## WHAT YOU ARE ASKED TO DO
What you need to produce from the material below is an exact transcription of the lines from the one with "Screen dimensions: 1024x459" through the one with "Task: Enable the Interlaced checkbox", both included, and no other line.

## RECORDS TO USE

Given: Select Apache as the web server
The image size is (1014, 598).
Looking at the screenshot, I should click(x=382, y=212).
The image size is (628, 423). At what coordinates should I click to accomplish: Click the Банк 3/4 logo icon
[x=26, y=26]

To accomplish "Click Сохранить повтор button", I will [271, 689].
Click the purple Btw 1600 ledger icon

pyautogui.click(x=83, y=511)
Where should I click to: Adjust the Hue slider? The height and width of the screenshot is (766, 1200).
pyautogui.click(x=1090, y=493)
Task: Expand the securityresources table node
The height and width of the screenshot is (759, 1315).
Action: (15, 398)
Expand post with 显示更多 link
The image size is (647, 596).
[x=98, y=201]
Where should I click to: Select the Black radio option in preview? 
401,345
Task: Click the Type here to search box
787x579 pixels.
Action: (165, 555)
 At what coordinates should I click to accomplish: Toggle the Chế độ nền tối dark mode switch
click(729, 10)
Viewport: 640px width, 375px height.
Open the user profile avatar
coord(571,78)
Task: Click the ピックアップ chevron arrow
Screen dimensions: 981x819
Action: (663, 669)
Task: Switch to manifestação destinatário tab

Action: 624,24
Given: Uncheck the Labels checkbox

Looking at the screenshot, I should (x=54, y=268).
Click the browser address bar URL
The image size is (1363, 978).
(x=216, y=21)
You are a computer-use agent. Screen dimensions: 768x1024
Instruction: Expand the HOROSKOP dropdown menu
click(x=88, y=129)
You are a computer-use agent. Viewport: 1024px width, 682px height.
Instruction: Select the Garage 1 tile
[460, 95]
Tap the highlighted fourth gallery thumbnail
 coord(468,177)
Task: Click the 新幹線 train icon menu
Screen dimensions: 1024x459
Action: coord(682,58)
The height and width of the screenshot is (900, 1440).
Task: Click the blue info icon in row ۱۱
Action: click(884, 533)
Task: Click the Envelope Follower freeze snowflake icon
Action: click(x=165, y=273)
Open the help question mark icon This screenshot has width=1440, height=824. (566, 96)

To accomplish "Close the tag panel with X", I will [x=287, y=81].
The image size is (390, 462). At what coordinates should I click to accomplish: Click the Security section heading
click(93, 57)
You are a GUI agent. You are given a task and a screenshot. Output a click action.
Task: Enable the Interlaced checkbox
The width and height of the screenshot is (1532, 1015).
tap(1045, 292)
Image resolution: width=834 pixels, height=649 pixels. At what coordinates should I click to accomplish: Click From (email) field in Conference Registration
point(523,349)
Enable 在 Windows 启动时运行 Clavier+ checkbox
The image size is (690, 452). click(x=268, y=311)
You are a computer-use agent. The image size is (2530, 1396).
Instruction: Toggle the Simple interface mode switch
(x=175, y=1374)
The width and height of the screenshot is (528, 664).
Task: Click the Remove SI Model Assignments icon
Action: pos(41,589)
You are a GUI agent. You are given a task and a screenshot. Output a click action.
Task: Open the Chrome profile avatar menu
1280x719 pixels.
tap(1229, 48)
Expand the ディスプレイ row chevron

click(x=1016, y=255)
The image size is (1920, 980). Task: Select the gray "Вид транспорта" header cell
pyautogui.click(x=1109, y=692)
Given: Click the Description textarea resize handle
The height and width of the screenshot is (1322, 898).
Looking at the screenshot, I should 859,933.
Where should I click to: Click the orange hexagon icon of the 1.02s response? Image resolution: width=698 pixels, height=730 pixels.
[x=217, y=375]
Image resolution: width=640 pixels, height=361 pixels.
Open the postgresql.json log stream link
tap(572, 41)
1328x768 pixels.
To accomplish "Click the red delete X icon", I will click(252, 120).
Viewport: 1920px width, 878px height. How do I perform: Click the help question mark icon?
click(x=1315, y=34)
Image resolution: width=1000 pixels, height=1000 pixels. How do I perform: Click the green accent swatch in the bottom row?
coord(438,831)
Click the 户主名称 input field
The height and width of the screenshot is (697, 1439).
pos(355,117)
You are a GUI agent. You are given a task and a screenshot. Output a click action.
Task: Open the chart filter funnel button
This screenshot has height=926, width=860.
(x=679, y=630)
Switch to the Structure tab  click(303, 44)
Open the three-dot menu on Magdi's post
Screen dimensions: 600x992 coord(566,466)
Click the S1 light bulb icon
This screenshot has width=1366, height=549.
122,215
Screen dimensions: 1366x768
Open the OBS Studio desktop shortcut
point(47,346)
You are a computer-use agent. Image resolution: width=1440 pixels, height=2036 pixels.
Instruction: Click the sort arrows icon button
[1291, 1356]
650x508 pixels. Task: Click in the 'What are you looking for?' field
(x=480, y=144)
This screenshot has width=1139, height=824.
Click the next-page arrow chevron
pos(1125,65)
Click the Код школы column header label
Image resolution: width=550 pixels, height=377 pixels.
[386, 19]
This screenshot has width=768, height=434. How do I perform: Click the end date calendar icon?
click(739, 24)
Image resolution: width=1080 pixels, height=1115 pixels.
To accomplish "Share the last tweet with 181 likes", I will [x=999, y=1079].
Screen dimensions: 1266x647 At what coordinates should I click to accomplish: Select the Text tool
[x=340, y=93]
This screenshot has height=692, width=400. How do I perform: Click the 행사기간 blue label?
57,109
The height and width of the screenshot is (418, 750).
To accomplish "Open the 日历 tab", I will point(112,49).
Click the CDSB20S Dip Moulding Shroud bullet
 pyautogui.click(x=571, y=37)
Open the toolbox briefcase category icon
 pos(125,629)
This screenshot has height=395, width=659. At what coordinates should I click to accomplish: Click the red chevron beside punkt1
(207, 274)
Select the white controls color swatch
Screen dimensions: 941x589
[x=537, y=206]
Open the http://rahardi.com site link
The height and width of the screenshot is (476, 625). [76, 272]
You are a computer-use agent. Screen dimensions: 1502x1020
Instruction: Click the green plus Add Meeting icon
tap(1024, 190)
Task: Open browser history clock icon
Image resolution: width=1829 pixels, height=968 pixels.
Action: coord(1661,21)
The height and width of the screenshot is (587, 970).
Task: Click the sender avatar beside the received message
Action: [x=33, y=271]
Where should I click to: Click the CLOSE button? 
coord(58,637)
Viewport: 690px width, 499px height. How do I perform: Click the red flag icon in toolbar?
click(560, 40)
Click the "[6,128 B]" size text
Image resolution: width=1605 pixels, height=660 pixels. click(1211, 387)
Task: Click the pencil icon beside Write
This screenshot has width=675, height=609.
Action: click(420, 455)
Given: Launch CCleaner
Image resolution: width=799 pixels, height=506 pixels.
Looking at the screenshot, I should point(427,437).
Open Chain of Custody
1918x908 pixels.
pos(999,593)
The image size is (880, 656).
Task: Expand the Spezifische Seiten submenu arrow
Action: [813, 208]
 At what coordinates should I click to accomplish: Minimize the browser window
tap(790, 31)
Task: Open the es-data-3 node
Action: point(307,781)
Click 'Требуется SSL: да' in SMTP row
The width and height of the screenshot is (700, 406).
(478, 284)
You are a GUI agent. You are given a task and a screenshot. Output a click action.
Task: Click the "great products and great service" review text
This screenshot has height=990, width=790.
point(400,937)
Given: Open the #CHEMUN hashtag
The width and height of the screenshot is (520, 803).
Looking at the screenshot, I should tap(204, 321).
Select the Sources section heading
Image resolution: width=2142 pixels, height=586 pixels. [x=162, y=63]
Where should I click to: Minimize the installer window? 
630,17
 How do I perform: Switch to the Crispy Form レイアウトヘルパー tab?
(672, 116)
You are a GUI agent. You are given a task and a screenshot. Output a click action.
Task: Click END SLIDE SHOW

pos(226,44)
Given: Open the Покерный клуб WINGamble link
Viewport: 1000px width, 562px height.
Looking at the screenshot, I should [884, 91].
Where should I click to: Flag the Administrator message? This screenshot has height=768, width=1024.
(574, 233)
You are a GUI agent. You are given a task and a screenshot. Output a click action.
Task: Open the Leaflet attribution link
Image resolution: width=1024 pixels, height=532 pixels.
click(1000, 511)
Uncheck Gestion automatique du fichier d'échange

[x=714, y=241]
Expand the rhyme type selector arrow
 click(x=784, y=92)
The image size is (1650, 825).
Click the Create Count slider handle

## SOLUTION FOR THIS PROBLEM
Screen dimensions: 1024x459
Action: coord(682,58)
The height and width of the screenshot is (900, 1440).
Task: Click the blue info icon in row ۱۱
Action: click(884, 533)
Task: Click the Envelope Follower freeze snowflake icon
Action: click(x=165, y=273)
Open the help question mark icon This screenshot has width=1440, height=824. (566, 96)

To accomplish "Close the tag panel with X", I will [x=287, y=81].
The image size is (390, 462). At what coordinates should I click to accomplish: Click the Security section heading
click(93, 57)
You are a GUI agent. You are given a task and a screenshot. Output a click action.
Task: Enable the Interlaced checkbox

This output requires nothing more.